Twee portretten van typische Confettikinderen en hun ouders. Hoe groot is de kloof tussen ouder en telg anno 2010? ‘Ik kreeg thuis alle vrijheid en vertrouwen. Soms vond ik dat wel moeilijk.’

Gepubliceerd op: Geplaatst in de volgende categorieën: door Redactie

‘Toen ik twee maanden oud was, stond mijn vader in de kroeg met mij in een draagzak op zijn buik. Ik had toen net mijn eerste paar brogues, dat vond Ruud prachtig. Hij dacht toen dat ik over dertig jaar er ongeveer hetzelfde bij zou staan en hetzelfde zou hebben meegemaakt. Studeren, lid van een studentenvereniging, feesten, een baan. Ik vind het heel naïef dat hij dat zo dacht, ik heb echt niet de illusie dat mijn kinderen dezelfde kant op gaan als ik. Toen ik ging studeren, wilde ik geen lid worden van het corps, zoals mijn ouders. Dat gemaakte groepsgedrag stond me tegen. Ik denk niet dat mijn ouders daar moeite mee hebben gehad, ze vonden het belangrijk dat we iets deden waar we gelukkig van werden.

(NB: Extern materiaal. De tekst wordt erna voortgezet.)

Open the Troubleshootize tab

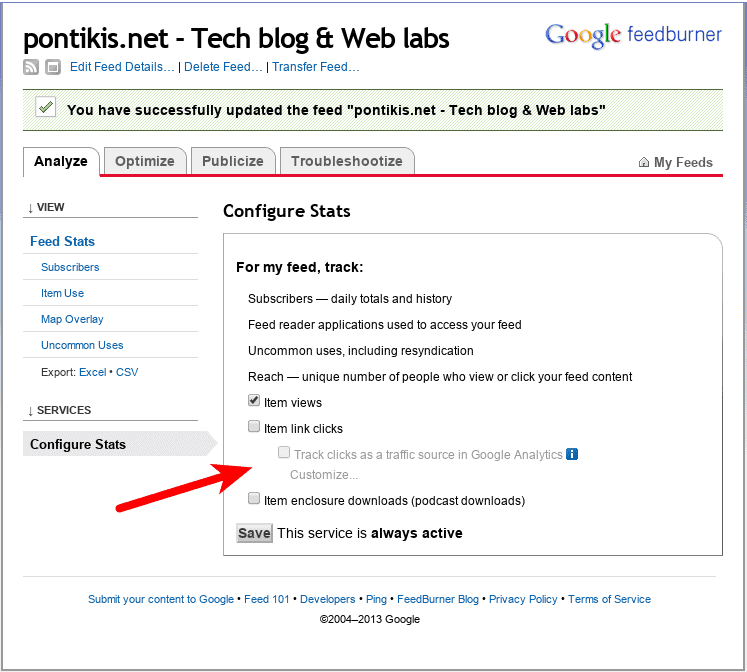point(347,161)
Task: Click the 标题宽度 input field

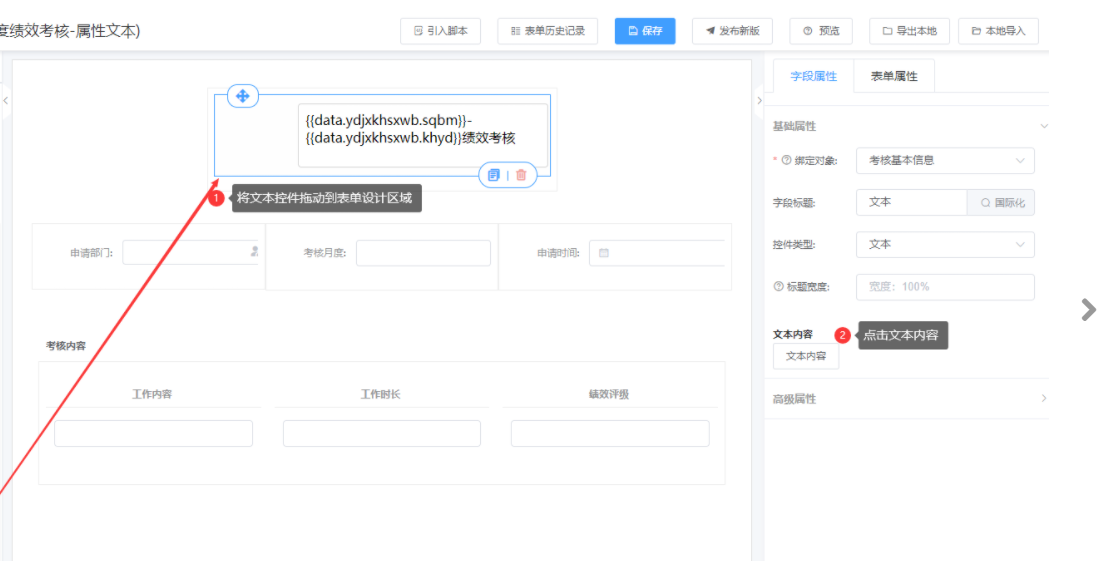Action: tap(944, 287)
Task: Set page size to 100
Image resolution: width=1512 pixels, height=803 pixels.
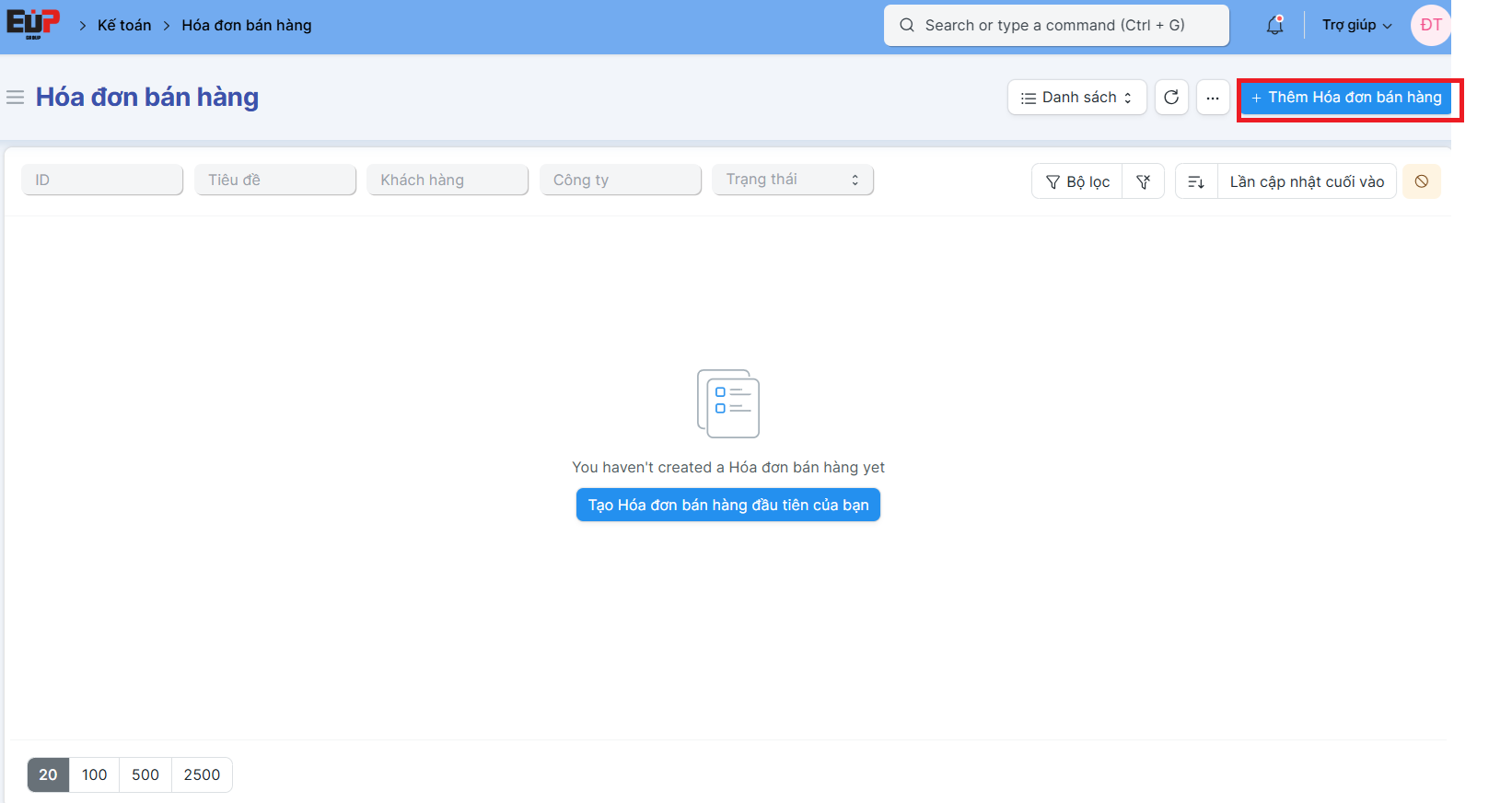Action: pyautogui.click(x=95, y=774)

Ik begon met een studie psychologie, maar ik kwam er na twee jaar achter dat het niks voor mij was. Ik heb nog wel een bachelor gehaald, maar maakte daarna de overstap naar de kunstacademie. Toen ik vertelde wat ik wilde gaan doen, begreep hij er niks van. Hij wíl het wel snappen, maar heeft geen idee wat er echt speelt.

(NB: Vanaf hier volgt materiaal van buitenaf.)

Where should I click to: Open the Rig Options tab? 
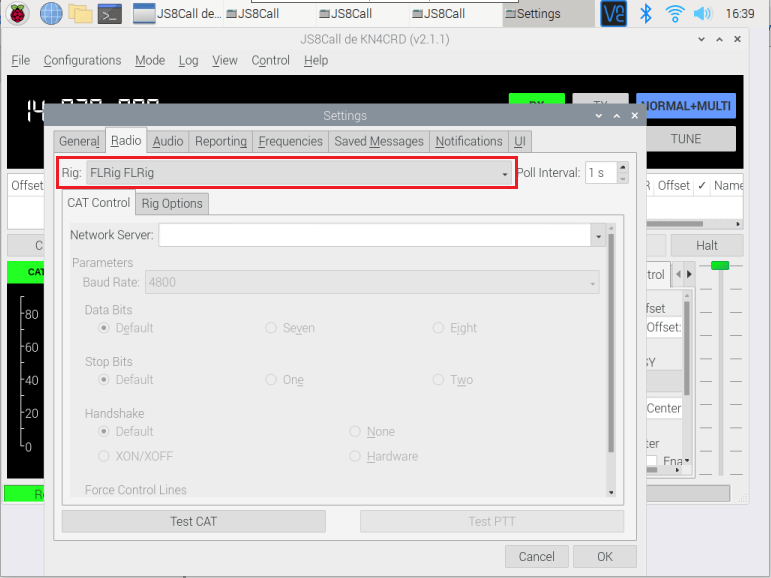coord(172,203)
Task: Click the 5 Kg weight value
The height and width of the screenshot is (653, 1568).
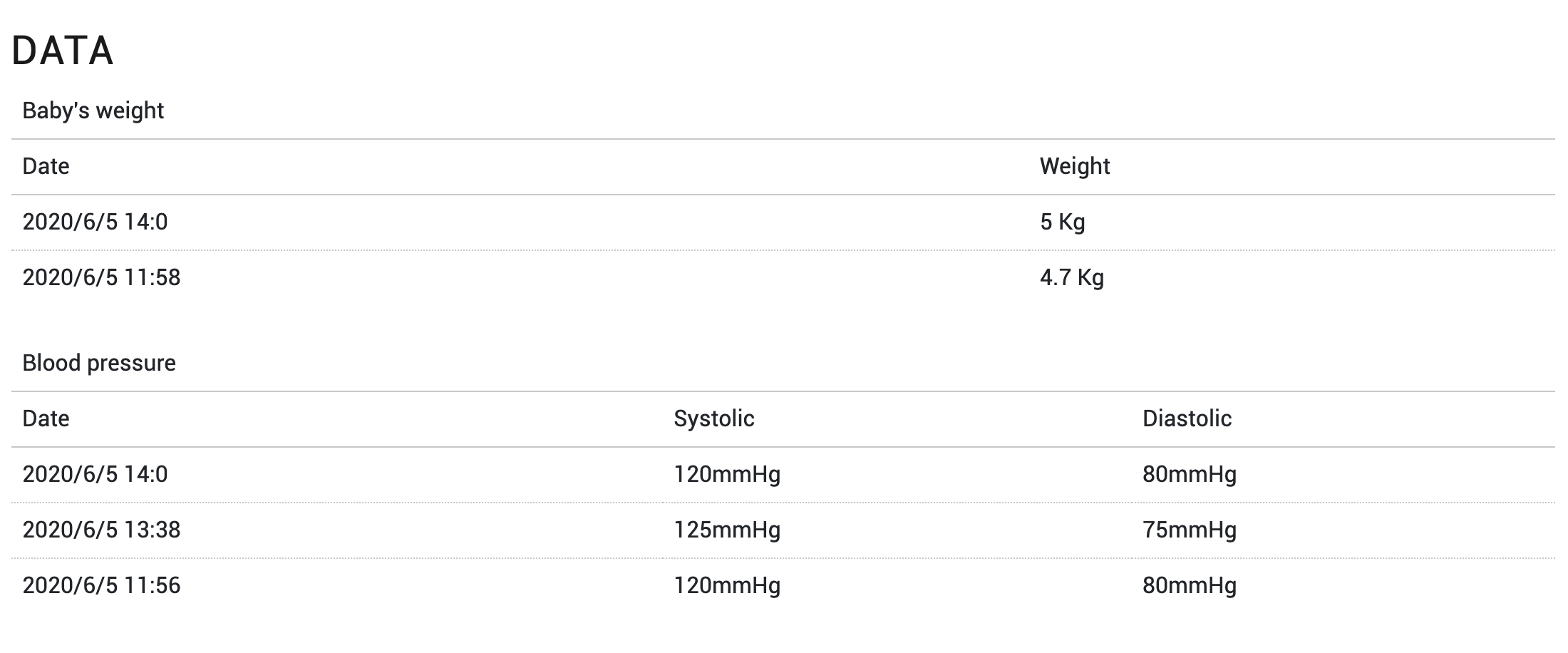Action: (x=1062, y=222)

Het creatieve heb ik dan ook niet van mijn vader, hoewel ik creativiteit als een breder proces zie dan alleen een schilderij maken of beeldhouwen. Creativiteit is buiten bestaande kaders denken. Ik denk dat mijn vader creativiteit op die manier ook nodig heeft in zijn werk. Notaris zijn is meer dan alleen een handtekening zetten en op enter drukken. Maar ik kan niet met hem over zijn vak praten, daarvoor weet ik er te weinig van af.

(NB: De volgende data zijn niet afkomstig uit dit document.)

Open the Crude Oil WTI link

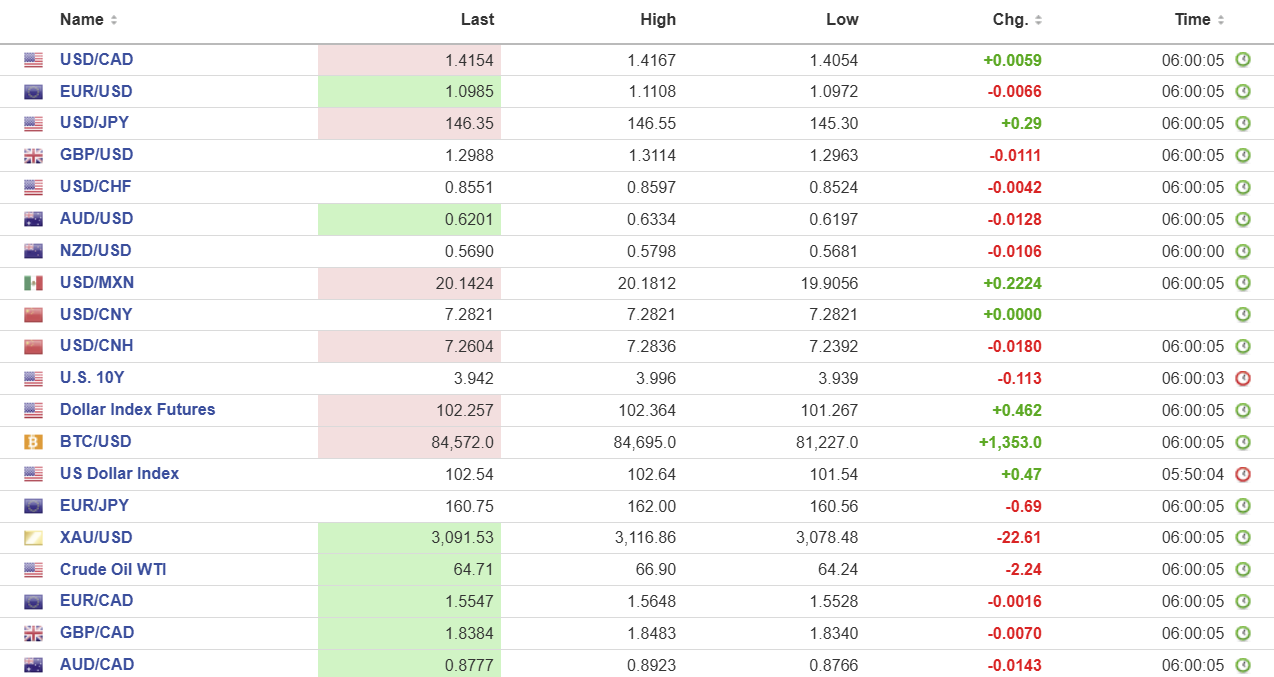113,569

Ruud is meer een controlfreak dan ik. Hij houdt er veel meer rekening mee dat iets mis kan gaan. Ik denk meer: we zien het wel, uiteindelijk komt het allemaal wel goed. Zo ontwerp ik, maar zo leef ik eigenlijk ook. Mijn vader heeft daarentegen meer ondernemingsdrang en verantwoordelijkheidsgevoel dan ik. Dat heb je ook wel nodig als je voor jezelf begint, zoals hij heeft gedaan. Daar kijk ik wel tegen op. Als ik zijn leeftijd heb, hoop ik ook een eigen bedrijf te hebben, al zal mijn leven er verder heel anders uit zien.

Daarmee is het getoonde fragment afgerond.